* INSTRUCTIONS FOR THE TASK
Work through the listing below, copying each line that carries the word "Santa".

* SOURCE INFORMATION
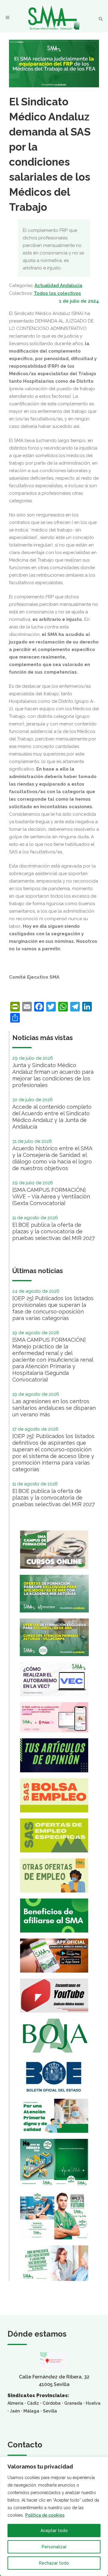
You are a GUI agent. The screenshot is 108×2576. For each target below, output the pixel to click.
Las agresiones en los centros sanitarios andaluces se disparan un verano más (54, 1408)
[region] (54, 2516)
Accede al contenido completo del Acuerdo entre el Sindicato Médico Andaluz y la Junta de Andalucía (52, 1117)
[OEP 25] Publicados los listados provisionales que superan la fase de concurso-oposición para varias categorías (53, 1308)
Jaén (15, 2411)
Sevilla (50, 2411)
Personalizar (54, 2546)
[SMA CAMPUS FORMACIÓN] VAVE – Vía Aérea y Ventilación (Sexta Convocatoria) (51, 1196)
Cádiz (33, 2403)
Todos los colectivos (57, 293)
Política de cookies (44, 2515)
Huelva (93, 2403)
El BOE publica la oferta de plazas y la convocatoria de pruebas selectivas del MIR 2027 (53, 1231)
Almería (15, 2403)
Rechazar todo (54, 2563)
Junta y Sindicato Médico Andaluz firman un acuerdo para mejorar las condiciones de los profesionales (53, 1075)
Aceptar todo (54, 2530)
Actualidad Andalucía (58, 285)
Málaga (31, 2411)
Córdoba (52, 2403)
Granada (73, 2403)
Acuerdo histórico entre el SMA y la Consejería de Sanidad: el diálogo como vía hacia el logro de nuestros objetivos (52, 1158)
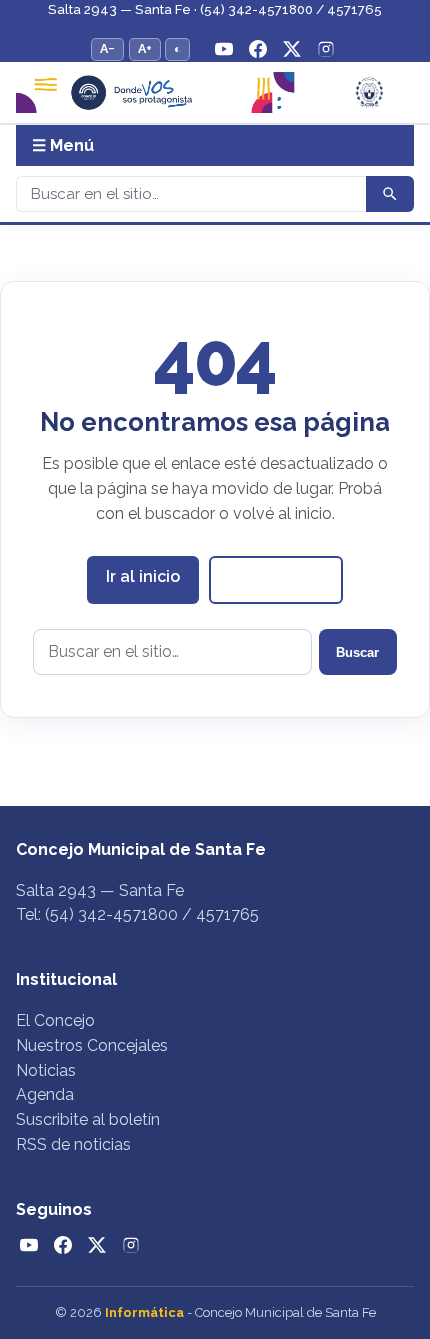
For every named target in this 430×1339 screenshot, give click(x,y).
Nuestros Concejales (92, 1045)
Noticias (46, 1070)
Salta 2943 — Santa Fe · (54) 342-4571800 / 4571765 (215, 9)
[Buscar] (390, 194)
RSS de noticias (73, 1144)
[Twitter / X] (292, 49)
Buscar (357, 652)
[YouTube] (224, 49)
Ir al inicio (143, 576)
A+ (145, 48)
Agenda (45, 1094)
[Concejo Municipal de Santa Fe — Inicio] (215, 93)
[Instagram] (326, 49)
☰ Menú (63, 145)
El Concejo (55, 1020)
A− (107, 48)
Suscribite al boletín (88, 1119)
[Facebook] (258, 49)
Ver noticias (276, 578)
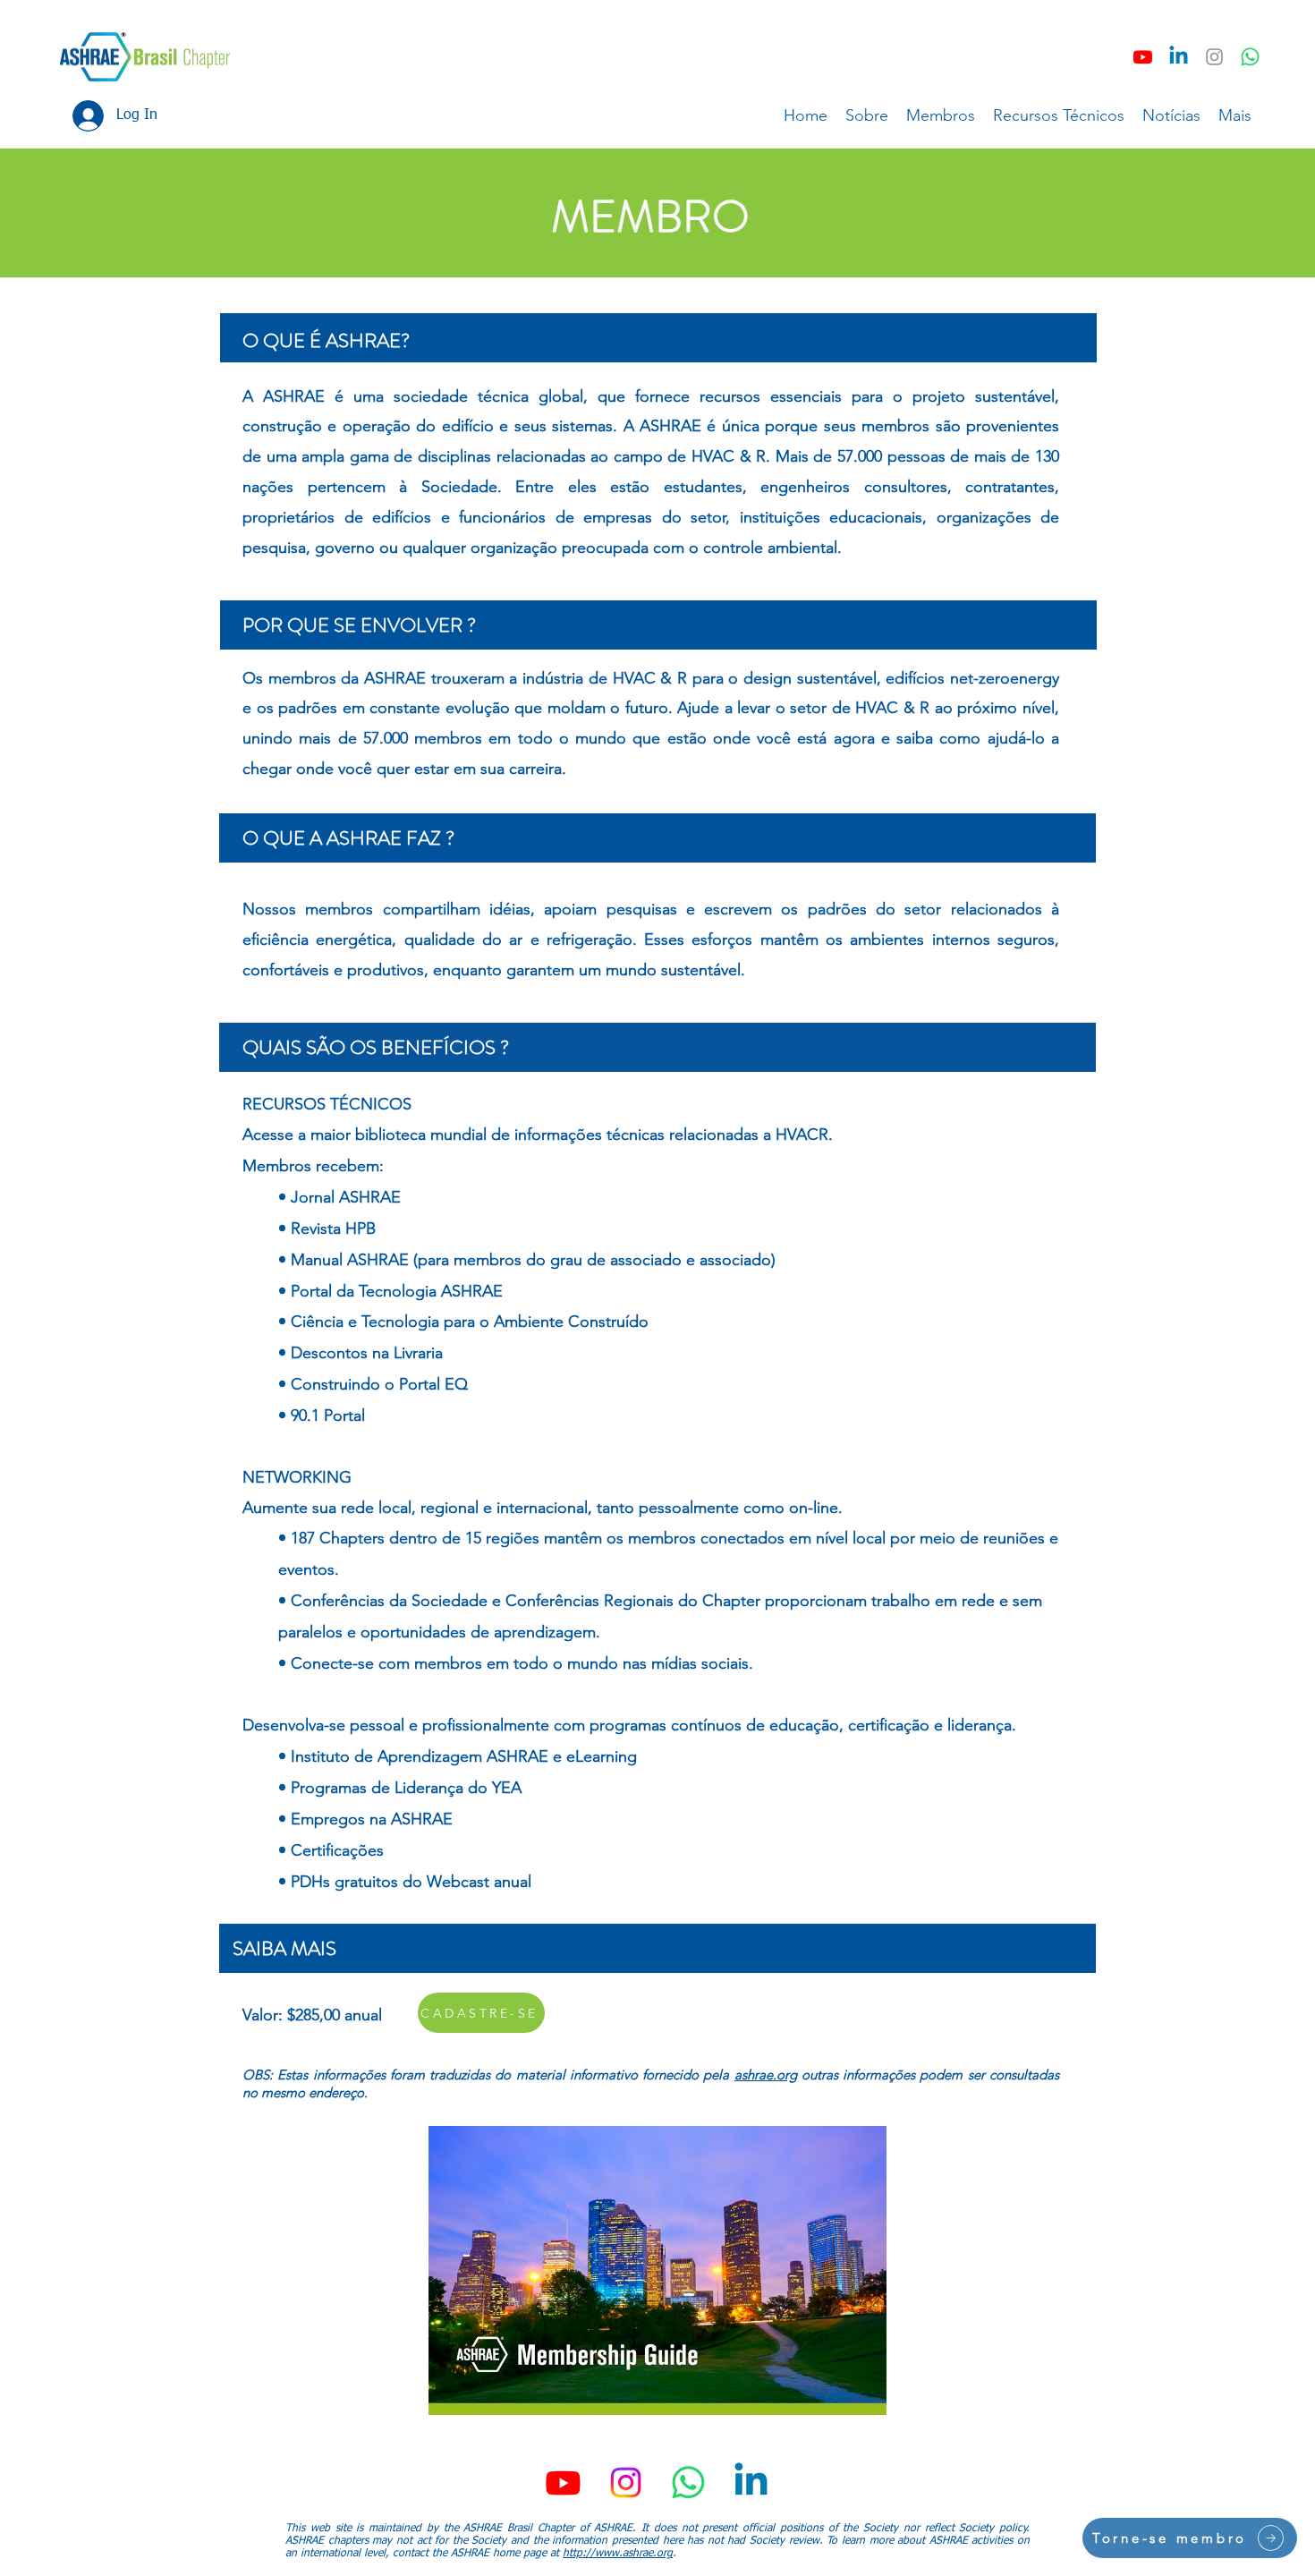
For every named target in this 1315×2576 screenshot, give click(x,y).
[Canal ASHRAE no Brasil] (1250, 57)
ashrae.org (765, 2074)
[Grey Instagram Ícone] (1214, 57)
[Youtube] (1143, 57)
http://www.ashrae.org (618, 2553)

* EXERCISE RESPONSE
Salta 2943 — Santa Fe · (54) 342-4571800 / 4571765 (215, 9)
[Concejo Municipal de Santa Fe — Inicio] (215, 93)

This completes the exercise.